Snellen sluit niet uit dat we ooit eens radiocontact maken met buitenaardse wezens. “Wie weet is dat in de toekomst mogelijk”, zegt hij met een knipoog. “De dichtstbijzijnde planetenstelsels bevinden zich op enkele lichtjaren afstand. Het is mogelijk dat daar aardachtige planeten zijn met civilisaties. Hun signalen zouden we kunnen opvangen met krachtige radiotelescopen.”
Op wat serieuzere toon: “De kans is toch wel heel klein. Want stel dat er al leven is, hoe groot is dan de kans dat daar mannetjes zijn zoals wij die radiogolven uitzenden? Hier gebeurt dat pas de laatste 40 á 50 jaar, en dat terwijl de aarde al vier miljard jaar bestaat.”

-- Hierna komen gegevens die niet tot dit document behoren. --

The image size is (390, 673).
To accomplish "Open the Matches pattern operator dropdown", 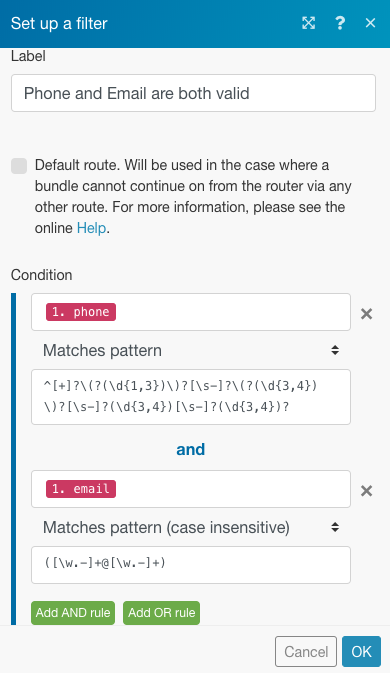I will tap(191, 350).
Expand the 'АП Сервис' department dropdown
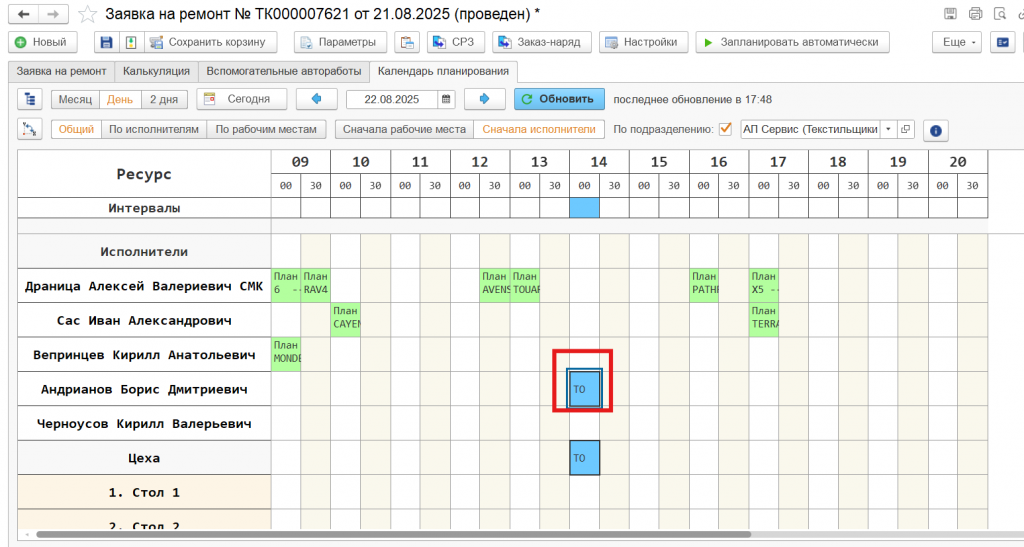1024x547 pixels. point(887,129)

De basisvragen die centraal staan in veel science fiction-films spreken biofysicus prof.dr. Cees Dekker van de TU, eveneens gastspreker, over het algemeen aan. “Waarom vormt bijvoorbeeld de ene zak chemicaliën wel een levend systeem en de andere niet? Wat maakt dat iets leeft? Dat soort vragen.”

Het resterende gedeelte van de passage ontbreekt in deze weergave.